Working with data is inherently complex. It requires an extremely high level of attention to detail, even for what seems like a simple analysis, and as such any credible data analyst has at least one horror story of the embarrassment and anxiety that come with missing the mark. Unfortunately, when you work for a government agency, the stakes are considerably higher. All the more reason to have someone check your work. After high-profile errors involving data from the Department of Education, the Department must change its secretive data practices and release its source code.
Recently, Department of Education (ED) officials admitted that College Scorecard, their ambitious attempt to show student outcomes at every college that receives federal student aid, contained a coding error that inflated measures of loan repayment. Back in 2015 when the data was first released, it was met with praise from many for promoting transparency, but it also received its fair share of criticism among both conservatives and college and university representatives who argued the data was incomplete, and therefore misleading. That the recently announced coding error made the repayment rates for the average school appear nearly 20 percentage points higher than the reality and distorted the relationship between repayment rates and student income, makes this argument far more substantive.
It’s not hard to imagine these and other critics using the ED’s mistake in future debates around postsecondary data: if we can’t put out data that is accurate and reliable, why should we have it at all? And while the Department deserves credit for issuing its correction, the timing of the announcement and lack of transparency around the exact error leaves a lot to be desired. As a consequence, it will be hard for data advocates in the future to counter these claims without real steps towards transparency and openness.
Perhaps more troublingly, the error chips away at any remaining notion that the government is a trustworthy source of reliable information. In 2015, just 19% of Americans said they believed the government did the right thing most of the time. With the recent election of a president who actively plays into that sentiment, even seemingly inconsequential errors in data reporting could contribute to a troubling trend. The Wall Street Journal’s scathing accusations that the department may have manipulated the repayment data for political gain are likely to gain traction despite no evidence of ill intent, especially in light of the ongoing controversy of inaccuracies in estimating student loan costs.
ED deserves credit for an unprecedented effort to improve the information available on the costs and outcomes for different colleges, yet the ambitious nature of their task meant that the risks for error were substantially higher.

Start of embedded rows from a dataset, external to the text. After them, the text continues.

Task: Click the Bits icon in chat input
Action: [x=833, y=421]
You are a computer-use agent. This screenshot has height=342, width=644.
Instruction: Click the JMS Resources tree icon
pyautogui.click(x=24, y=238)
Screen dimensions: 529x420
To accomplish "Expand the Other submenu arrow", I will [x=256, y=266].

While the agency announcement of plans to improve transparency by opening access to student aid data to qualified researchers with a restricted-use license is a step in the right direction, it likely does not go far enough.

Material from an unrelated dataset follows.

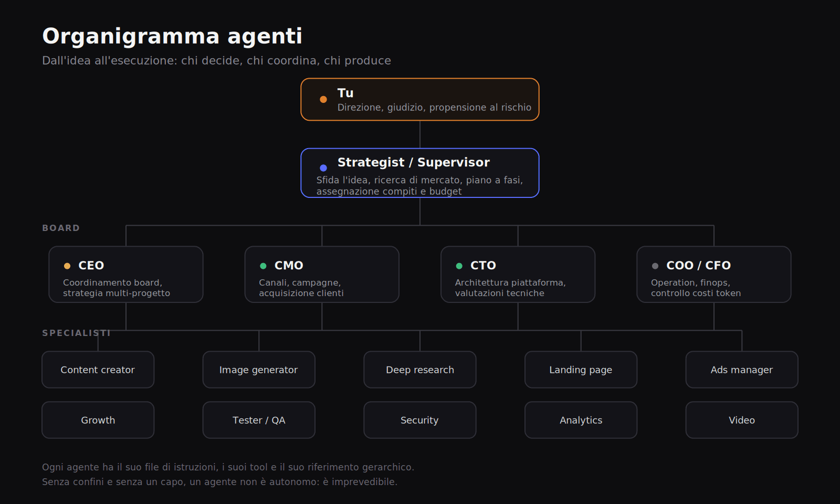Select the Tu root node card
This screenshot has width=840, height=504.
point(420,99)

The clearest step the Department can take to prevent mistakes and the criticisms that go along with them is to make their source code publicly available to any interested party. While such resources are generally not useful to the average consumer of higher education, for researchers looking to thoroughly understand how a particular data element was constructed, the language of the original code is by far the best resource available and is far more precise than any translation found in written documentation. Repayment rates, which are both complex and newly available to the public through the scorecard, generated significant interest at the time of their release. For these reasons, the research community would have almost certainly identified the error much more quickly than the Department was able to. Additionally, while privacy concerns need to be addressed when releasing actual data, this is very rarely the case when it comes to code. In fact, some state education agencies have already done exactly that and open source standards are common among other industries such as software development.
Reliable data is critical to creating policy that works, but errors such as these feed the worst instincts of many to assume incompetence and deceitful practices are at work. However, the truth of the matter is that while everyone makes (data) mistakes, making source code freely available to the public can help identify errors that slip through internal quality checks, while also sending a strong signal about the integrity of the operation.